Debemos pensar que la educación es y puede ser la herramienta más efectiva contra el acoso y la sexualización de las mujeres, debido a que en términos probatorios es difícil llevar a cabo procesos penales en contra de estos. Así que es mejor potenciar desde la prevención. Aunque ya se habla en administraciones públicas, como la Alcaldía de Medellín, sobre estrategias para la incorporación de la educación de género en las instituciones educativas, debería ser algo desarrollado en todo el país, algo que el mismo Ministerio de Educación promulgue.

El acoso y la sexualización hacia la mujer son problemas que hay abordar con urgencia, por lo que no solo se puede esperar a las generaciones venideras. Un castigo penal no previene las situaciones presentes, solo castiga y el daño igual queda hecho. Desde esta concepción, una ley administrativa para prevenir y sancionar puede funcionar como alternativa. Este proyecto podría regularse con castigo pecuniario, porque, al parecer, lo único que nos mueve en este país es el dolor de tener que sacar de nuestros bolsillos. Además de eso, una ley que obligue a tomar cursos de educación de género, así como los hay para las infracciones de tránsito.

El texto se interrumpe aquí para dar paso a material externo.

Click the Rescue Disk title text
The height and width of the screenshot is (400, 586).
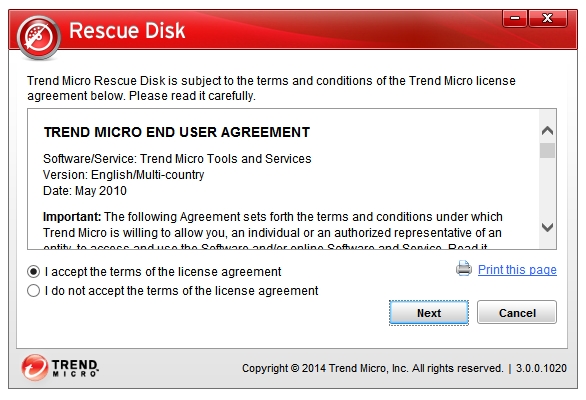[x=127, y=30]
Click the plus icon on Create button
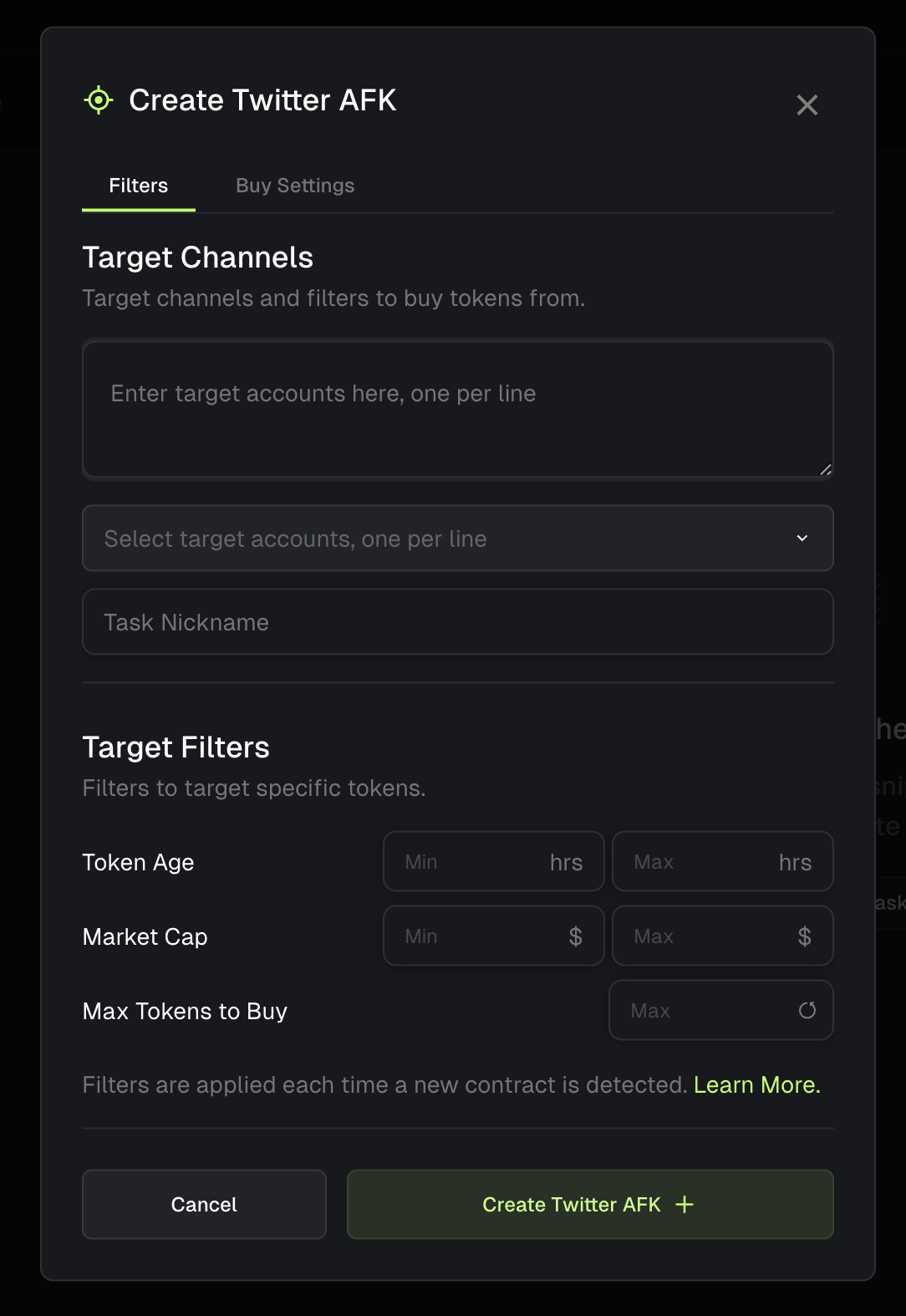 685,1204
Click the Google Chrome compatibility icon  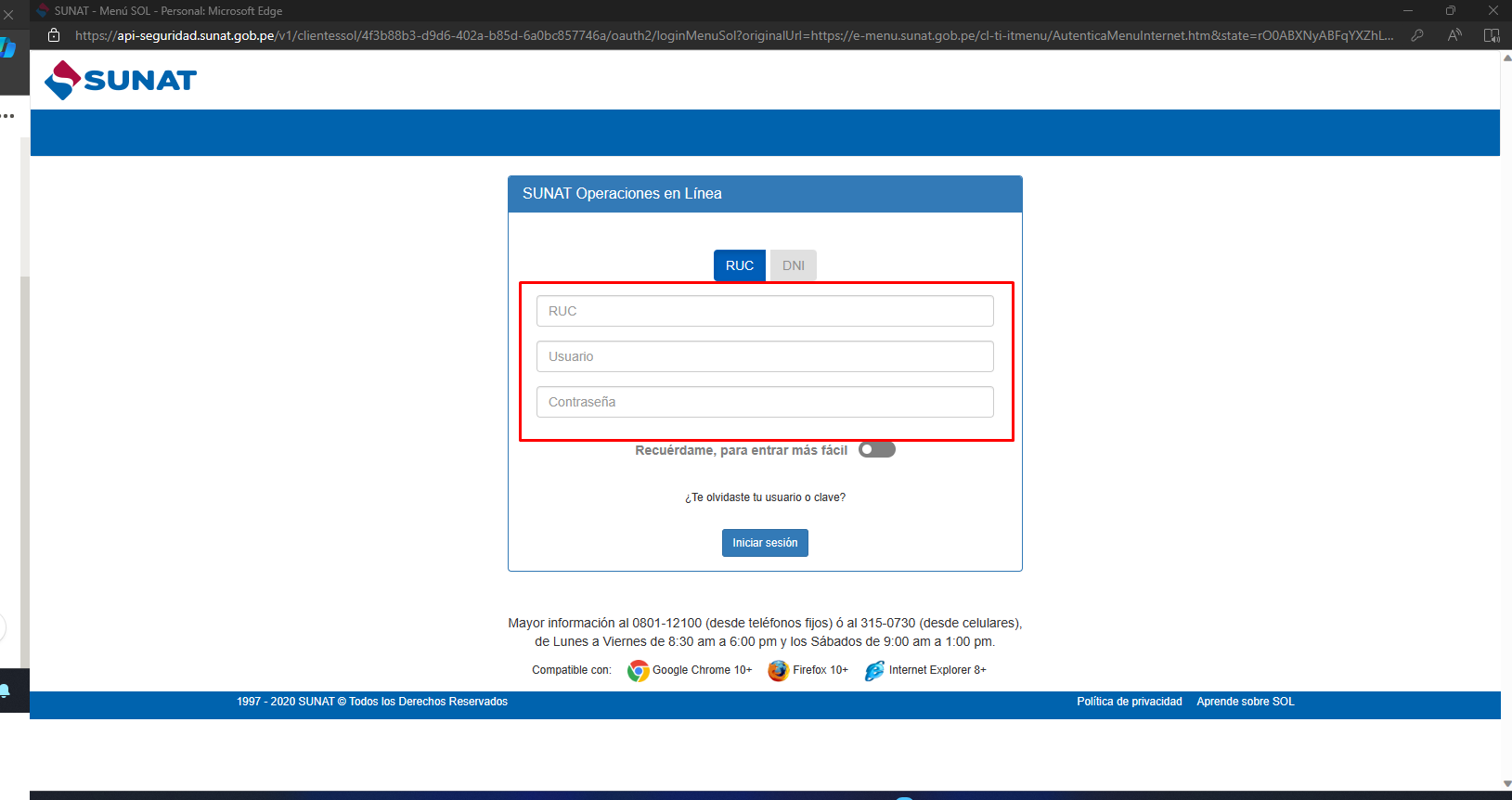click(638, 670)
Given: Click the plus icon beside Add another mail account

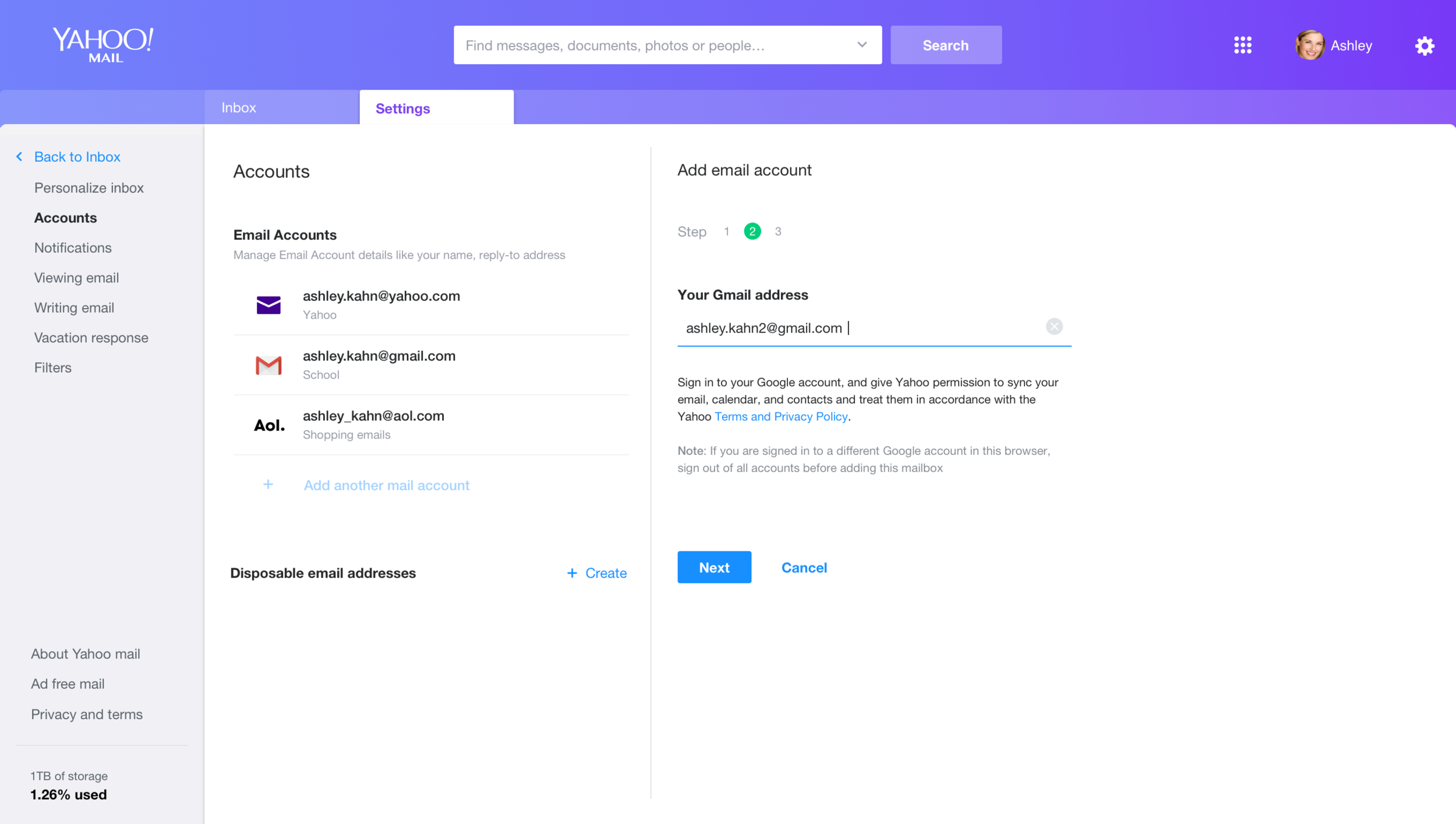Looking at the screenshot, I should 268,485.
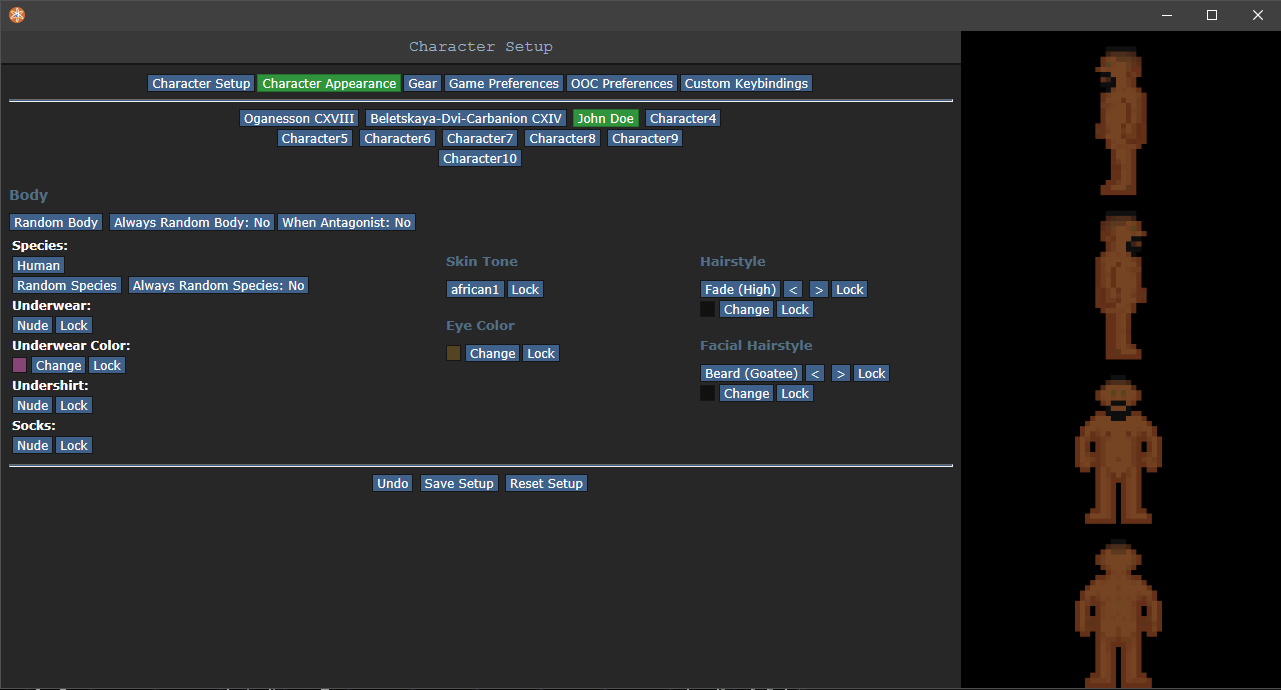Viewport: 1281px width, 690px height.
Task: Click the brown eye color swatch
Action: (454, 354)
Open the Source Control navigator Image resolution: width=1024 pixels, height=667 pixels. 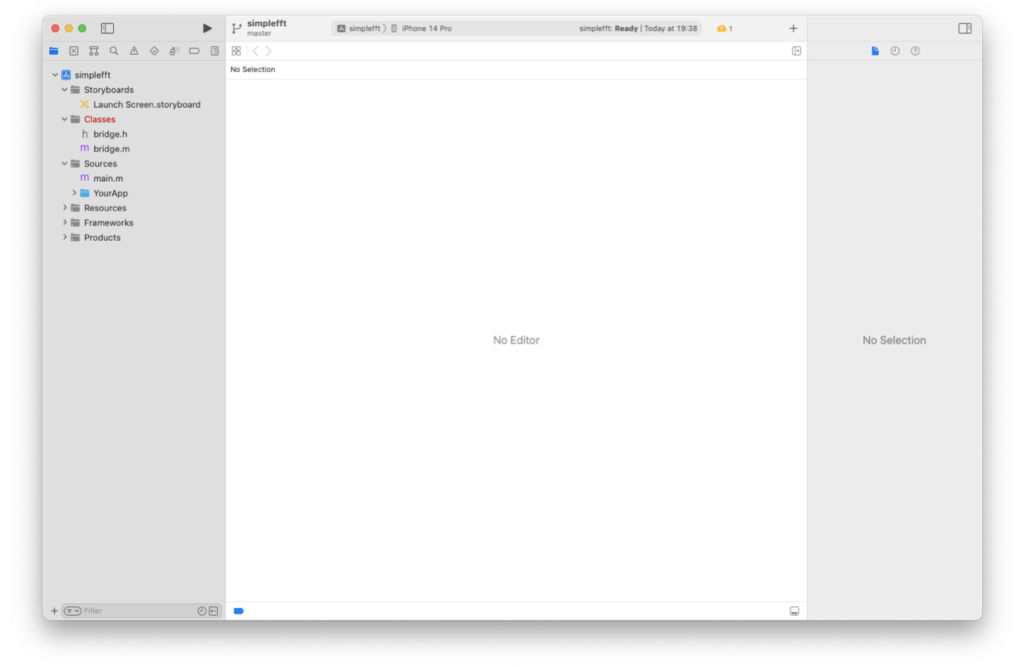pyautogui.click(x=74, y=51)
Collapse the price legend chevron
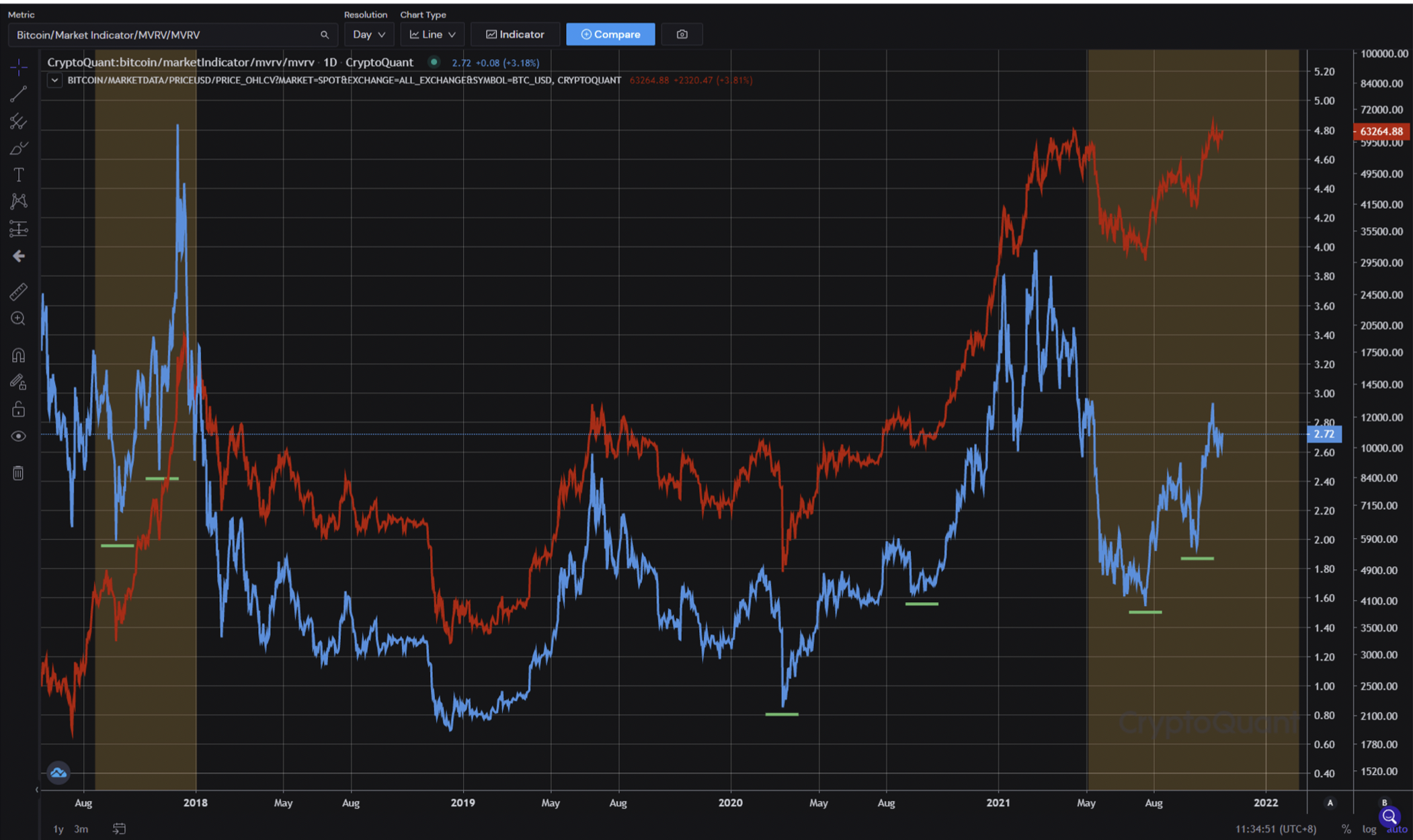Viewport: 1413px width, 840px height. tap(54, 80)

En lo personal, hay días en los que ni siquiera quiero salir a la calle porque me siento derrotada, salgo con miedo al ver las noticias de un nuevo feminicidio en Colombia. Sé que el acoso callejero no se compara en lo más mínimo a un asesinato, pero me pasan mil cosas por la cabeza cuando un hombre que va por la calle me deja de mirar como un ser humano y lo empieza a hacer como si fuera una cosa, algo con lo que puede hacer lo que le plazca.

Hay mujeres que les importará más que a otras, de pronto mujeres a las que no les ha tocado en una gran medida, o incluso a los hombres, a los que en ninguna medida les ha llegado. Pero a mí, que sí lo he vivido (y ni siquiera al límite como otras), no me deja de doler por las demás mujeres.